Resolving AI agent context limits is the next aim for engineering leaders trying to guarantee better software output. While today’s generative models write excellent code snippets, they regularly fail at long-horizon tasks.
As the amount of information fed into a model grows, its ability to attend to that information degrades. The tech community calls this area of degraded attention the “Dumb Zone”. When a system enters this zone, performance drops, leading to stalled deployment pipelines and wasted compute.
Building a system that aids software engineering requires balancing broad planning with narrow, executable actions. Software engineering resembles an open-ended game demanding both strategy and tactics. Remembering a specific bash command is a simple tactical action, whereas designing a backwards-compatible database schema requires long-term planning. To succeed, the system must integrate new information discovered throughout the task without losing track of the overall goal.
Consider a scenario where a financial institution tasks an AI with refactoring a legacy billing application. The software must retain core business rules while navigating hundreds of file changes. A memory failure mid-task introduces compliance risks by dropping initial data governance requirements, invalidating the automated work entirely.
How AI agent context limits impact software output
Existing architecture attempts to solve these problems but forces engineering teams to accept major trade-offs. One common method relies on compaction, where the system periodically drops irrelevant context. However, this compression is not deterministically lossy, meaning it can unpredictably lose important information.
Another approach delegates tasks to isolated subagents. Because these subagents operate in their own silos, they rely on message passing to synchronise with the main system. Other platforms follow a pattern where a high-level planner delegates to a lower-level executor, compresses the results, and returns them to the main agent. Compressing data at every handoff risks dropping key state details.

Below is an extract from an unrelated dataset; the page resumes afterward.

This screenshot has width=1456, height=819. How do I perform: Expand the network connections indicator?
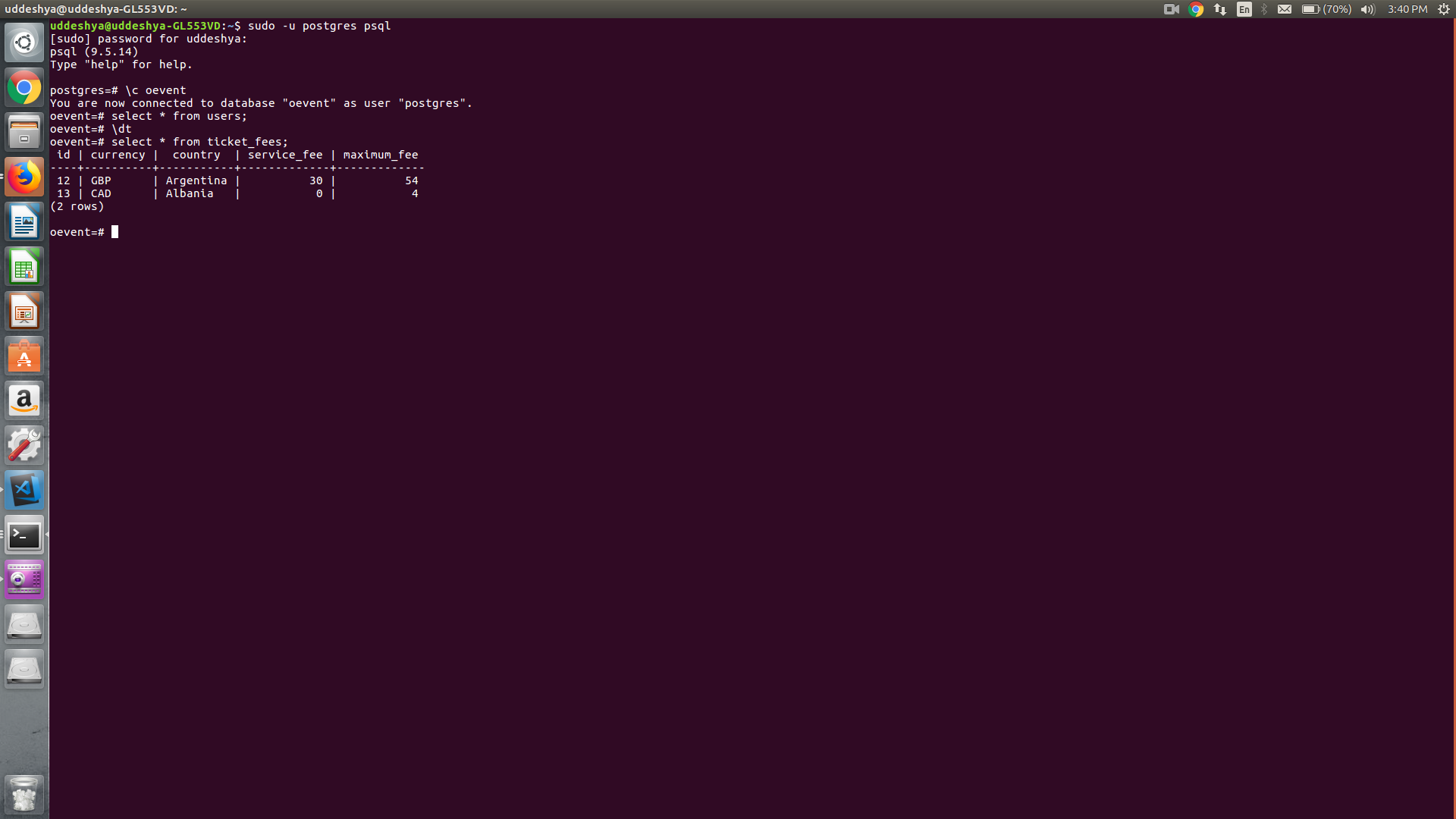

To overcome traditional AI context limits Random Labs has just released an agent named Slate, designed to orchestrate massive swarms of subagents directly through a code environment.
This swarm-native architecture operates more like a hive mind, synchronising many parallel threads. It does not rely on message passing between subagents. Instead of static plans, Slate relies on a central orchestration agent that dispatches bounded worker threads. A thread executes exactly one action and then pauses, handing control back to the main thread.
The platform automatically selects the right model for the job, helping teams spend as little as needed for completeness. Enterprise teams can converse with Claude while generating code with Codex. The system programmatically coordinates various models, including Sonnet, Codex 5.3, and GLM 5. GLM proves particularly effective for agentic search operations.
Rather than passing messages back-and-forth, every thread action generates a compressed representation of its step history. This compressed representation is called an episode. These episodes form a tractable episodic memory by retaining only the tool calls that contribute to success. The orchestrator retains the important results, bypassing the usual AI agent context limits that plague long-running tasks, instead of retaining the full tactical trace of every step taken.
This framework maps directly onto traditional operating system designs. The main language model acts as the central processing unit and operating system kernel, managing context like random access memory. The Slate architecture mirrors this setup, where each thread has its own memory space. The development team originally called these threads “actors”, drawing conceptual inspiration from the BEAM virtual machine.
The developers noted that real software tasks naturally decompose into parallel thread workstreams. The orchestrator can dispatch several threads simultaneously and synthesise their episodes before continuing. This parallel execution proves faster than sequential step-by-step agents. Reusing subthreads also maximises caching, which keeps computational costs low despite the swarm approach.
By coordinating the swarm using a typescript domain-specific language, the system accesses the model’s latent strategic knowledge separately from its tactical execution. Teams looking to push past traditional AI context limits and improve their engineering workflows can test this agent via the open beta available today.